[Required action]
Keep to one stretch of the data below, the lines from the one with "affoardable website (568, 468)" up to and including the one with "Move Website(hosting change) (818, 1343)", and return that stretch exactly.

[Exercise material]
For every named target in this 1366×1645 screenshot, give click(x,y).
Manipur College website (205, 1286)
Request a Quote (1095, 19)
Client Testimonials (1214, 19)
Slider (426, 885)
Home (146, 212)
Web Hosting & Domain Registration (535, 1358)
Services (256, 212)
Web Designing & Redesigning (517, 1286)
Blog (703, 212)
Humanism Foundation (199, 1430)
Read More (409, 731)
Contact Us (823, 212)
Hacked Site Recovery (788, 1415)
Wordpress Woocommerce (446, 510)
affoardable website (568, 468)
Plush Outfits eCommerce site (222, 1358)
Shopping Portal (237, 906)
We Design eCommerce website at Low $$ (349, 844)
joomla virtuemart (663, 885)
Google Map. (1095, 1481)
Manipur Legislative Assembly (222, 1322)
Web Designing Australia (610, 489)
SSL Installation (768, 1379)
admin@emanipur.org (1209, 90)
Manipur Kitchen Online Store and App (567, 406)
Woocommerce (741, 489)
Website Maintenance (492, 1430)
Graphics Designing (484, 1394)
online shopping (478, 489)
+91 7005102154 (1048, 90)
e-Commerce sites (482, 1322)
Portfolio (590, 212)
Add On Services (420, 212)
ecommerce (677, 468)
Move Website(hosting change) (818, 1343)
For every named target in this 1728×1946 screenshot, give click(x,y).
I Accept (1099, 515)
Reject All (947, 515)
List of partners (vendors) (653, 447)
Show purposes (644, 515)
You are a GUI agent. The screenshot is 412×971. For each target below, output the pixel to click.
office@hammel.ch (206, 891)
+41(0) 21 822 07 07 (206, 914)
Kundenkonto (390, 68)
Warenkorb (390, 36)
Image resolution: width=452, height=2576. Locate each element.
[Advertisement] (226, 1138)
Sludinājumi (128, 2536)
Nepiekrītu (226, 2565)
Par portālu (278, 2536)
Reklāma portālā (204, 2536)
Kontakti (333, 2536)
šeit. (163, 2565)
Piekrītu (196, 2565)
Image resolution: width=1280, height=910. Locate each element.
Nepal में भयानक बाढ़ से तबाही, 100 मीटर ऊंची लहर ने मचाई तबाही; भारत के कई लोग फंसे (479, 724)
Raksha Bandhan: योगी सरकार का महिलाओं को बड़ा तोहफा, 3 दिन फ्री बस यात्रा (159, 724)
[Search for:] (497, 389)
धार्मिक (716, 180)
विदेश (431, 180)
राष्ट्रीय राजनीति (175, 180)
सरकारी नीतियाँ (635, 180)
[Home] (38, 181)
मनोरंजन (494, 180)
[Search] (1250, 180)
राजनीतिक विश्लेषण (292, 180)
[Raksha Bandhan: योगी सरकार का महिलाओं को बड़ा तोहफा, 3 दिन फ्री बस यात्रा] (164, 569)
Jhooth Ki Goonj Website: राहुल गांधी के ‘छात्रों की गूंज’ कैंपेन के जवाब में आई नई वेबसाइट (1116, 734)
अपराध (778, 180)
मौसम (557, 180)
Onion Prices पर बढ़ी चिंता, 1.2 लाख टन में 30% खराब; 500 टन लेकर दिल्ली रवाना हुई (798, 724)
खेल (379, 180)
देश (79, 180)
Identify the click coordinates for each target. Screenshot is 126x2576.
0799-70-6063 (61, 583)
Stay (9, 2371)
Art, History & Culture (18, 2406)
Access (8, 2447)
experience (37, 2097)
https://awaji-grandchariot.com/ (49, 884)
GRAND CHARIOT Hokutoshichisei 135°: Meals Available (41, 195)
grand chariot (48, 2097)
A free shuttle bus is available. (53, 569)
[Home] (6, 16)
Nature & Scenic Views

[Task response]
affoardable website (568, 468)
Plush Outfits eCommerce site (222, 1358)
Shopping Portal (237, 906)
We Design eCommerce website at Low $$ (349, 844)
joomla virtuemart (663, 885)
Google Map. (1095, 1481)
Manipur Legislative Assembly (222, 1322)
Web Designing Australia (610, 489)
SSL Installation (768, 1379)
admin@emanipur.org (1209, 90)
Manipur Kitchen Online Store and App (567, 406)
Woocommerce (741, 489)
Website Maintenance (492, 1430)
Graphics Designing (484, 1394)
online shopping (478, 489)
+91 7005102154 (1048, 90)
e-Commerce sites (482, 1322)
Portfolio (590, 212)
Add On Services (420, 212)
ecommerce (677, 468)
Move Website(hosting change) (818, 1343)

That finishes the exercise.